Collateralized mortgage obligation (CMO)

A security backed by a pool of pass-throughs , structured so that
There are several classes of bondholders with varying maturities, called tranches. The principal payments from
the underlying pool of pass-through securities are used to retire the bonds on a priority basis as specified in
the prospectus.
Related: mortgage pass-through security


Combination strategy

A strategy in which a put and with the same strike price and expiration are either both
bought or both sold. Related: Straddle


Commercial Mortgage

A loan made on real estate collateral, other than a residential property, in which a mortgage is given to secure payment of principal and interest.


compensation strategy

a foundation for the compensation plan that addresses the role compensation should play in the organization


computer integrated manufacturing (CIM)

the integration of two or more flexible manufacturing systems through the use of a host computer and an information networking system


Confidence level

The degree of assurance that a specified failure rate is not exceeded.


Conflict between bondholders and stockholders

These two groups may have interests in a corporation that
conflict.
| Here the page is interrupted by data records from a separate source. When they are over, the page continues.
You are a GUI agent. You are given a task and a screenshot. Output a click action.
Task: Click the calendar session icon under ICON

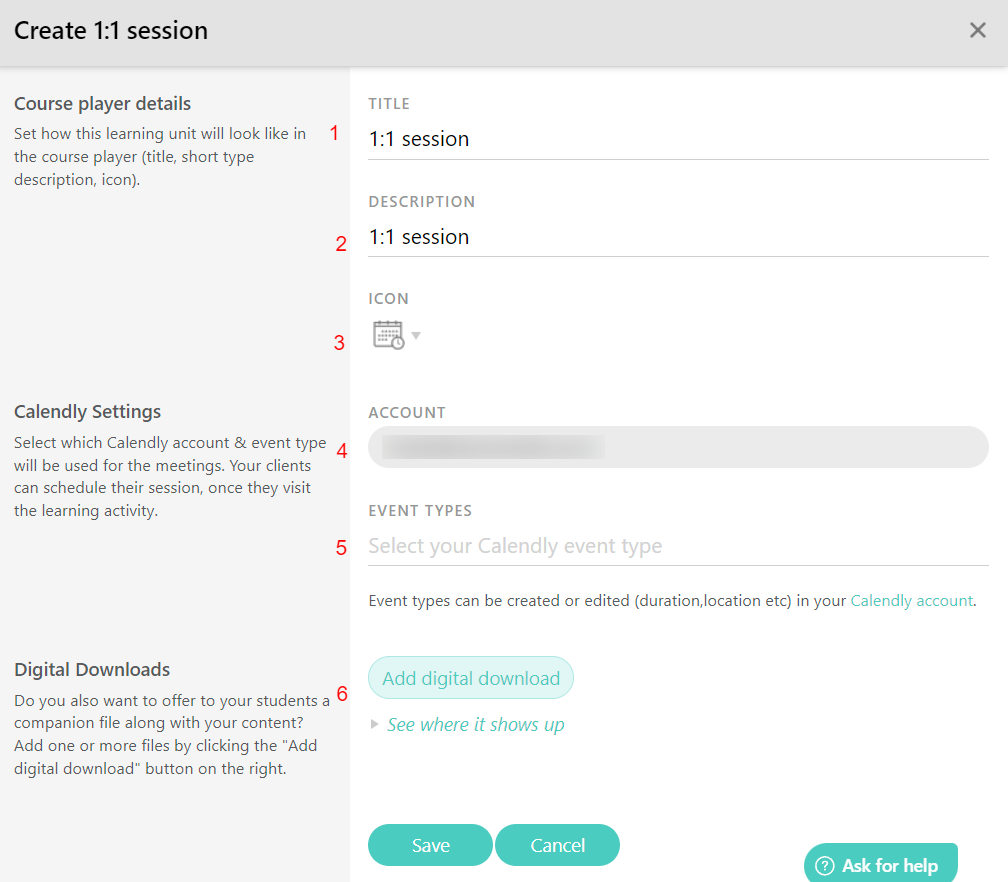point(390,334)
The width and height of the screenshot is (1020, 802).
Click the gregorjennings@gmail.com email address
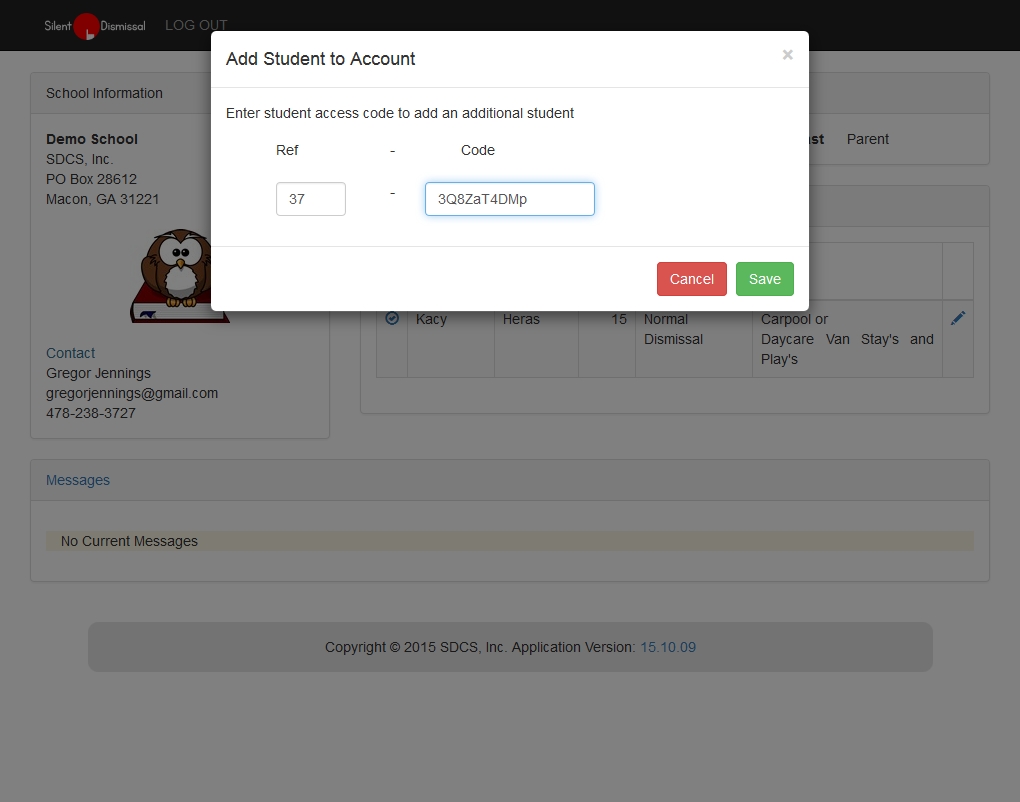[132, 393]
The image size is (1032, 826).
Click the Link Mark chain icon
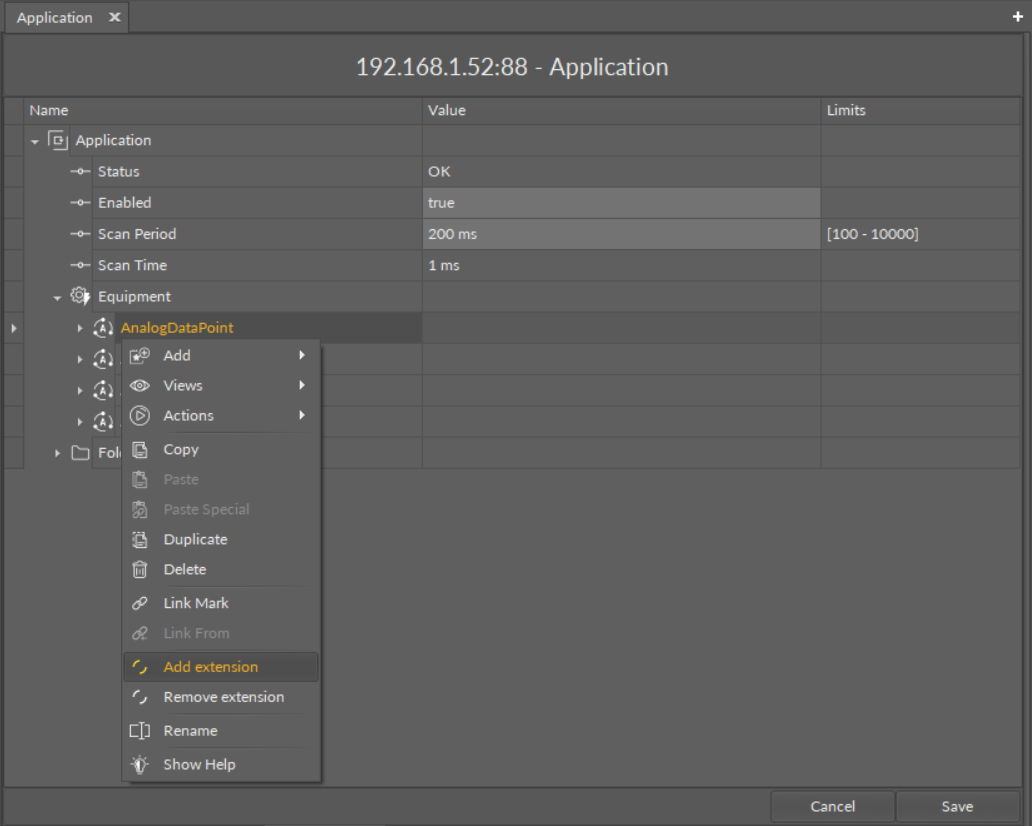140,604

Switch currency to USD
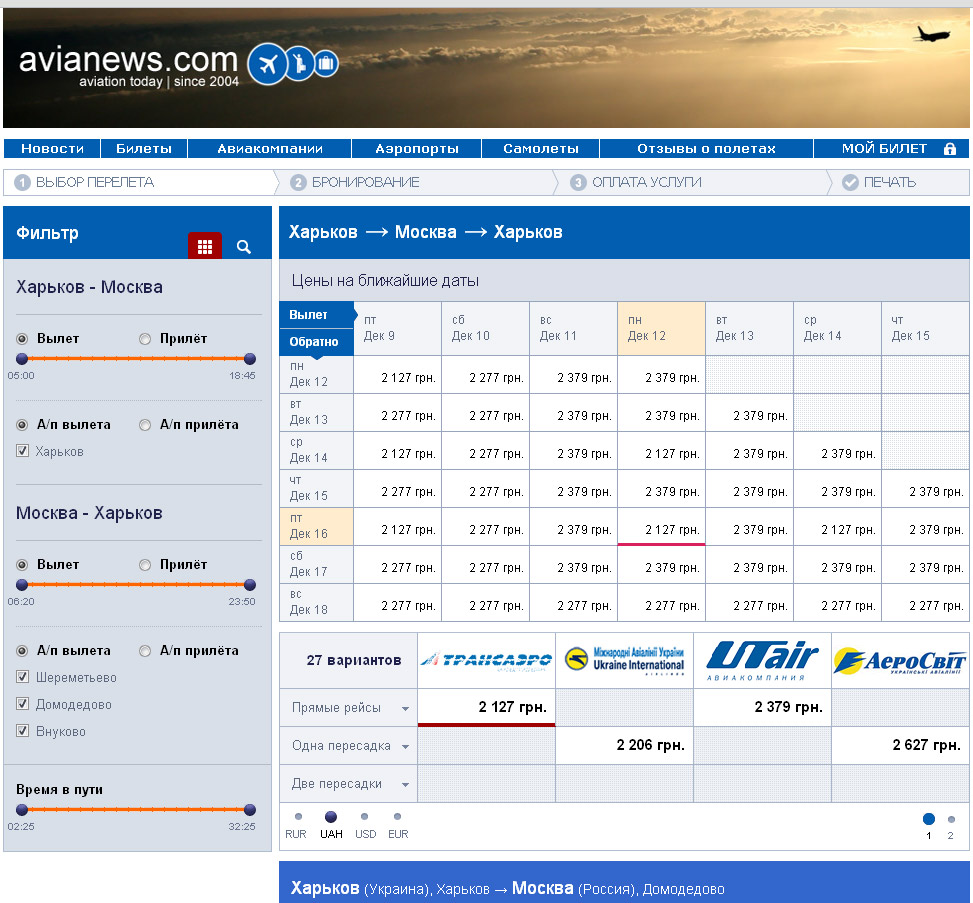click(365, 817)
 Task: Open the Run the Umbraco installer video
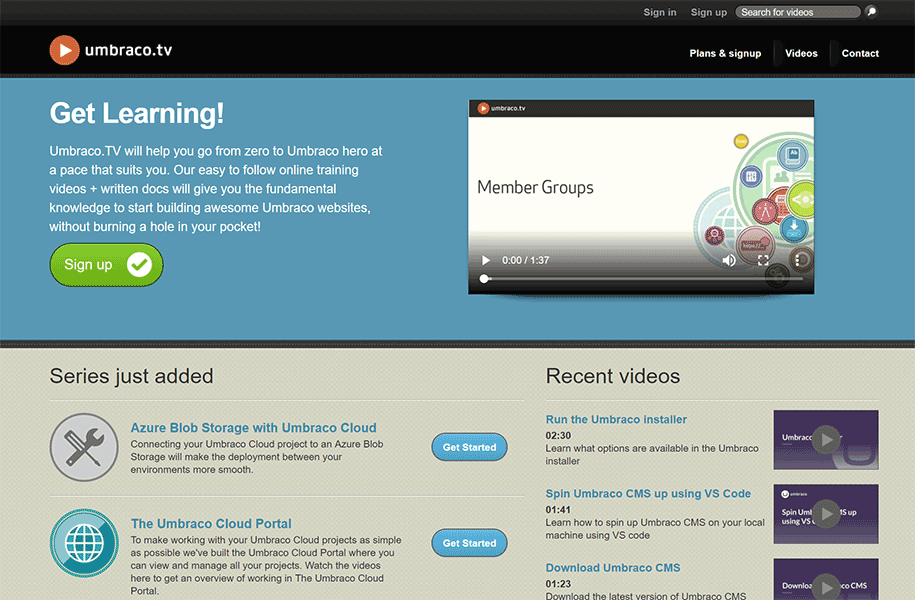click(x=616, y=419)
Sources of conflict include dividends, distortion of investment, and underinvestment. Protective
covenants work to resolve these conflicts.


confrontation strategy

an organizational strategy in which company management decides to confront, rather than avoid, competition; an organizational strategy in which company management still attempts to differentiate company
products through new features or to develop a price
leadership position by dropping prices, even though management
recognizes that competitors will rapidly bring out
similar products and match price changes; an organizational
strategy in which company management identifies
and exploits current opportunities for competitive advantage
in recognition of the fact that those opportunities will
soon be eliminated


Conglomerate

A firm engaged in two or more unrelated businesses.


Conglomerate merger

A merger involving two or more firms that are in unrelated businesses.
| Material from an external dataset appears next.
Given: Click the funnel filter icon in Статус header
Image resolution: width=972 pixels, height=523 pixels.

Consolidated Omnibus Budget Reconciliation Act (COBRA)

A federal Act
containing the requirements for offering insurance to departed employees.


Contribution Rate

The percentage tax charged by a state to an employer to
cover its share of the state unemployment insurance fund.


Conventional mortgage

A loan based on the credit of the borrower and on the collateral for the mortgage.


Corporate acquisition

The acquisition of one firm by anther firm.


Corporate bonds

Debt obligations issued by corporations.


Corporate charter

A legal document creating a corporation.


Corporate finance

One of the three areas of the discipline of finance. It deals with the operation of the firm
(both the investment decision and the financing decision) from that firm's point of view.


Corporate financial management

The application of financial principals within a corporation to create and
maintain value through decision making and proper resource management.


Corporate financial planning

Financial planning conducted by a firm that encompasses preparation of both
long- and short-term financial plans.


Corporate processing float

The time that elapses between receipt of payment from a customer and the
depositing of the customer's check in the firm's bank account; the time required to process customer
payments.


Corporate tax view

The argument that double (corporate and individual) taxation of equity returns makes
debt a cheaper financing method.


Corporate taxable equivalent

rate of return required on a par bond to produce the same after-tax yield to
maturity that the premium or discount bond quoted would.


cost leadership strategy

a plan to achieve the position in a
competitive environment of being the low cost producer of
a product or provider of a service; it provides one method
of avoiding competition


Cost pool

The costs of (cross-functional) business processes, irrespective of the organizational structure of the business.


cost pool

a collection of monetary amounts incurred either
for the same purpose, at the same organizational level, or
as a result of the occurrence of the same cost driver


Cost pool

A cluster of cost items.


Coupon

The periodic interest payment made to the bondholders during the life of the bond.